#### Input material
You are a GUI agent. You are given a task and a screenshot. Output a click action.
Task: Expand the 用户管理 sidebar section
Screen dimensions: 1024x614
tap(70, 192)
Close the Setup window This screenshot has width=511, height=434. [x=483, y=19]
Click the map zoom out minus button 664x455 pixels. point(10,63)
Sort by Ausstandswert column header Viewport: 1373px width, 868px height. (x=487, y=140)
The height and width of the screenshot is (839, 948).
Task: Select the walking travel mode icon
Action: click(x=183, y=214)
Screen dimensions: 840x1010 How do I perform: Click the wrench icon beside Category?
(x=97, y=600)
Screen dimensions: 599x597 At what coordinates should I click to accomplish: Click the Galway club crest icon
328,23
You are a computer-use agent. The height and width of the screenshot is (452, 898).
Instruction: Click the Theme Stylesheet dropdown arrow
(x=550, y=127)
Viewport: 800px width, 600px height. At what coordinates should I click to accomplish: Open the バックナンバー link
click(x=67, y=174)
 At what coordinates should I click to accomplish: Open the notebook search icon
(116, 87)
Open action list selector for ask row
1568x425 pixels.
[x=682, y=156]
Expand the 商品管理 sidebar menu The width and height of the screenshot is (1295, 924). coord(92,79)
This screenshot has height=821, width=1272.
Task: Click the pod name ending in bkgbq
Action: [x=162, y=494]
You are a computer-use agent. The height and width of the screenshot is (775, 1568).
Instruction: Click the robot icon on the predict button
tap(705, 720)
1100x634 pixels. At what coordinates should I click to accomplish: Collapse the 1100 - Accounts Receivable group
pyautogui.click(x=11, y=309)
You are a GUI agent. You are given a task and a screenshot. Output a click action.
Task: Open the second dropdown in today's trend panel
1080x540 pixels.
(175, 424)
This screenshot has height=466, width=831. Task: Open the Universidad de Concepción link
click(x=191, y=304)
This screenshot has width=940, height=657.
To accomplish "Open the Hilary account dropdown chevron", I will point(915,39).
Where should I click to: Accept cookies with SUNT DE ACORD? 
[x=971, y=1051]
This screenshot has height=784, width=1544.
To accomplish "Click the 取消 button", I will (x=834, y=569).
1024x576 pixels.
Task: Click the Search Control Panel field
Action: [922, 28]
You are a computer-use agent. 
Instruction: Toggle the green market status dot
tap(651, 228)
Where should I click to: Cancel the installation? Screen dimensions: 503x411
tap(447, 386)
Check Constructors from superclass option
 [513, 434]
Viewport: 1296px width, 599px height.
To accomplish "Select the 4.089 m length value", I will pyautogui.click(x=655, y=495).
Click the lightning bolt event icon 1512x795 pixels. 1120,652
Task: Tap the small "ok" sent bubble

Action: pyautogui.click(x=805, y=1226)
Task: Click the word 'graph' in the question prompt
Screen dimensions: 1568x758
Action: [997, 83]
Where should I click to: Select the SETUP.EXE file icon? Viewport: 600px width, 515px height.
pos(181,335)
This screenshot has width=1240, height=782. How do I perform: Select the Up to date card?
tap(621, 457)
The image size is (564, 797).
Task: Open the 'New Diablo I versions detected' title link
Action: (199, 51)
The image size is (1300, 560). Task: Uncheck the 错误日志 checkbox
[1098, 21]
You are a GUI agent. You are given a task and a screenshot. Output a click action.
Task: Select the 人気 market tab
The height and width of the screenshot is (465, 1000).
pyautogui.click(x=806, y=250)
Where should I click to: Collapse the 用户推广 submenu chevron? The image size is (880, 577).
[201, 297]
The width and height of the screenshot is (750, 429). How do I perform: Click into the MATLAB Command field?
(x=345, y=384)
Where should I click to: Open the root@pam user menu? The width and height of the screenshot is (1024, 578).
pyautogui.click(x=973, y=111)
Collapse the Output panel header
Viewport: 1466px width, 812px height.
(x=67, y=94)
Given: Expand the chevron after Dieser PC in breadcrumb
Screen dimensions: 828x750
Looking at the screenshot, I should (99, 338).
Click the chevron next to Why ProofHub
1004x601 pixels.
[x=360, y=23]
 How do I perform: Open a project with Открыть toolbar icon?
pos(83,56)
########
From the material above, please return each line containing "computer".

> Response box
You are a computer-use agent. The height and width of the screenshot is (452, 898).
You are a computer-use agent. The height and width of the screenshot is (775, 1568).
You are a computer-use agent. 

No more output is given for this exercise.